In 1993, Howard threw himself a birthday party. Trump appeared as a guest and spent an extended time on the phone with Jerry Seinfeld — live on air. They talked about Ivana Trump, Marla Maples, money, fame, relationships. It was pure New York energy: loud, unfiltered, completely entertaining, and utterly unlike anything happening on any other radio show in America.

The friendship was real enough that Howard described Trump as genuinely shocked by the concept of marital fidelity. That level of candor — offhand, unguarded, clearly unrehearsed — was exactly what made these appearances appointment radio. Trump was not performing for Howard’s audience. He was just being himself, with a friend, on a microphone.
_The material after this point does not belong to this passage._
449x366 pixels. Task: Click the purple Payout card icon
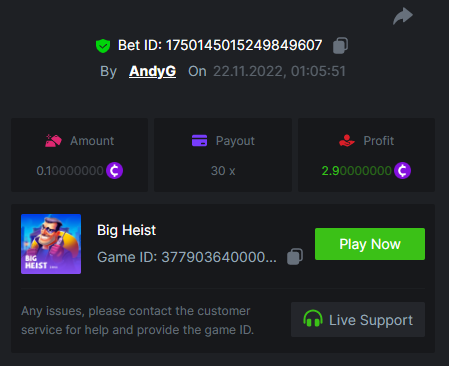[199, 141]
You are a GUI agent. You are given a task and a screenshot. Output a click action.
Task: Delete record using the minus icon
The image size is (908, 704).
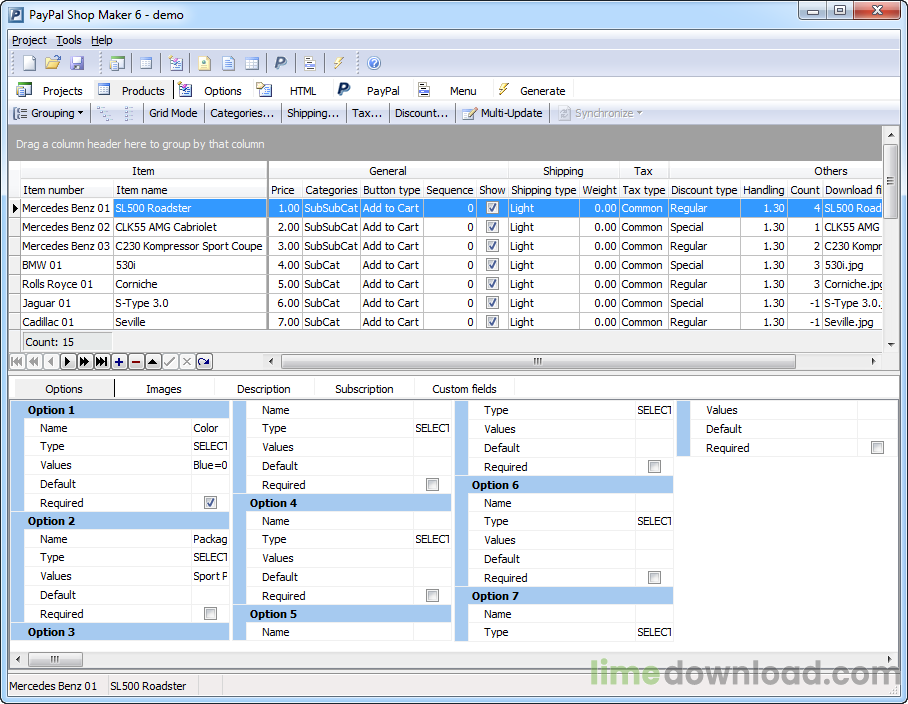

The early 2000s saw Trump return to Stern’s show in the context of The Apprentice — his NBC reality show that was pulling 24 million viewers per episode at its peak. These conversations were looser and more self-promotional than the 90s sessions, but they still produced remarkable material. In 2004, Trump and Howard bonded over their shared opposition to the Iraq War and their mutual contempt for George W. Bush — a detail that became historically ironic as the decade unfolded.

They discussed prenuptial agreements, Tom Brady, Mark Cuban, Melania’s career, and Ivanka Trump’s love life. It was, by any measure, still the most unguarded version of Donald Trump available anywhere in American media. Howard’s format did what it always did: made someone feel private when they absolutely were not.

The break point was 2016. Howard endorsed Hillary Clinton for president — publicly, unambiguously, on his show. For Trump, who understood the Stern audience as well as anyone, this was not a neutral act. Stern’s listenership — working-class, mostly male, mostly older, mostly not coastal liberal — was precisely the demographic that Trump was building his political coalition around. Howard had chosen the other side.

“You know when he went down? When he endorsed Hillary Clinton. He lost his audience.” — Donald Trump, Oval Office, 2025

— Trump dismissing Howard when asked about him by a reporter
Howard, for his part, escalated considerably. He said publicly that he “hates” Trump voters. He called them “stupid” on air. He offered to run for president himself, specifically to confront Trump. He became one of the most prominent media voices against the Trump presidency — which meant that the man he had spent a decade trading laughs with had become the thing he was most publicly opposed to.

In 2025, a reporter asked Trump about Howard Stern — specifically about the SiriusXM contract negotiations that had been in the news. Trump’s response was calibrated to land exactly where it did: “Howard Stern — that’s a name I haven’t heard. I used to do his show, we used to have fun. But I haven’t heard that name in a long time.”

From the Oval Office. About a man who still broadcasts to millions of listeners every week. The dismissal was not accidental. Every word of it was chosen. Trump treating Howard Stern like a forgotten footnote — from the most powerful room in America — was the kind of public humiliation that cannot be undone.

As a fan who followed both of them through all of it — the 90s radio gold, The Apprentice era, the political break, the Oval Office dismissal — the honest feeling is complicated. The friendship was real. The radio was genuinely great. And the ending was as ugly as the beginning was fun.

Two New York originals. Both built on saying whatever they wanted. Both discovered, eventually, that saying whatever you want has consequences. Neither one of them would change a word of it. That’s the most Howard and Trump thing about the whole story.